En havadan-sudan, en sıradan, en günlük sohbetler, bir noktada illa ayrıcalık yarıştırmaya, tanınmış, önemli kişilerle olan bağlantıya, kişisel deneyimlere, tercih beyanına geliyor. Herkes, bir biçimde toplum, aile, arkadaş çevresi veya iş çevresi içindeki önemini anlatmaya başlıyor, kimi zaman açık açık, kimi zaman “mesaj” olarak: “Ben önemliyim ha, yanlış olmasın...”
Sohbet karşılıklı muhabbetten, zihin açıcı bir eylem olmaktan çıkıyor, karşımızdakinin “Ben çayı şekerli severim”, “Her gün bir Türk kahvesi içmezsem olmaz”, “Ay ben yaz mevsimi severim, soğuk sevmem” gibi kişisel tercih beyanı festivaline veya şöhretli tanıdık anlatma müsabakasına dönüşüyor.
“Falanca benim yakın arkadaşımdır”, “Dayımın oğlu filanca ile ortak iş yapıyor”, “Benim dedem İsmet İnönü’nün en yakın arkadaşıymış” gibi...
“Egolar bir kenara bırakılamıyor” adeta. Önemli insan, ayrıcalıklı şahsiyet olma ve algılanma ihtiyacı, iletişimin önüne geçiyor.
Oysa gerçek sohbet, gerçek iletişim için gerekli olan de en temel ihtiyaç bu.
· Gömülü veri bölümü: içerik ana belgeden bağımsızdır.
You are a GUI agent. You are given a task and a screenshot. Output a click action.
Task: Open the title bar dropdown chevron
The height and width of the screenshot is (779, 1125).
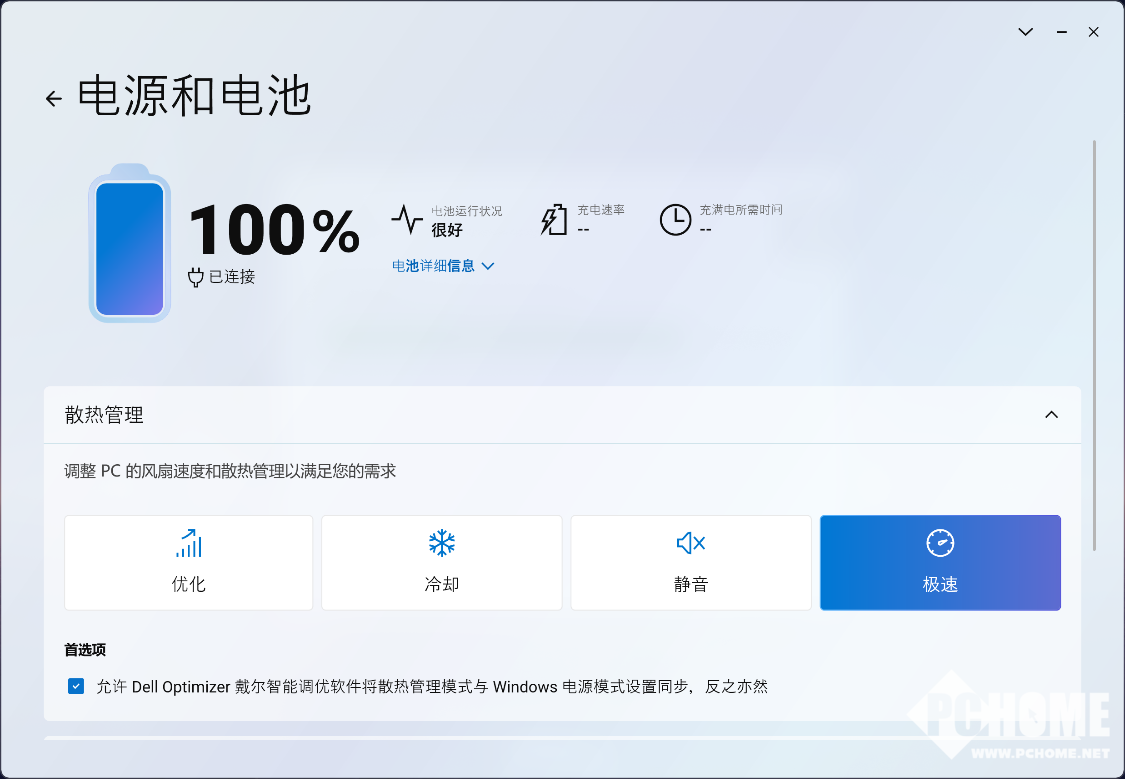click(1025, 32)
Söyleyeceği sözün karşısındakine bir faydası yoksa eğer, bazen de susmayı denemeliyiz belki de. Beş kişi bir araya geldiğimizde “kişisel tercih beyanı”na veya şöhret yarıştırmaya “sohbet” dememeliyiz belki de.
Sohbetin illa bir noktasında, hayatta ayrıcalıklı bir noktada olduğunu belirtme ihtiyacı duyanlara gülümseyip geçmeliyiz belki de.
*** *** ***
Çok genç yaşta olmuyor bu ama an geliyor, hiçbir yere götürmeyen sohbetlerin içinde olmaktansa, kendi kendinize bir köşede kitabınızı okumayı tercih etmiyor musunuz?
Bir sahilde, deniz kenarında, bir parkta, koruda, Boğaz kenarında, temiz havayı içinize çekerken, başınızda “Ay ben güneşli hava severim, ay ben çay sevmem kahve severim, ay ben tatlı sevmem, ay ben kırmızı sevmem mavi severim” diye kişisel tercih beyanına “sohbet” diyen birisinin eşliği yerine, yalnızlığı tercih etmiyor musunuz?
Veya yanınızda, birlikte susabildiğiniz, birbirinizi anlayabildiğiniz bir dost, sevgili, eş varsa... O an cenneti yaşıyormuşsunuz gibi gelmiyor mu?
Karşılıklı iletişimde bol fikir alışverişi yapabildiğiniz “egoları bırakmış” dostların arasında, bol kitaplı bir hafta sonu olsun!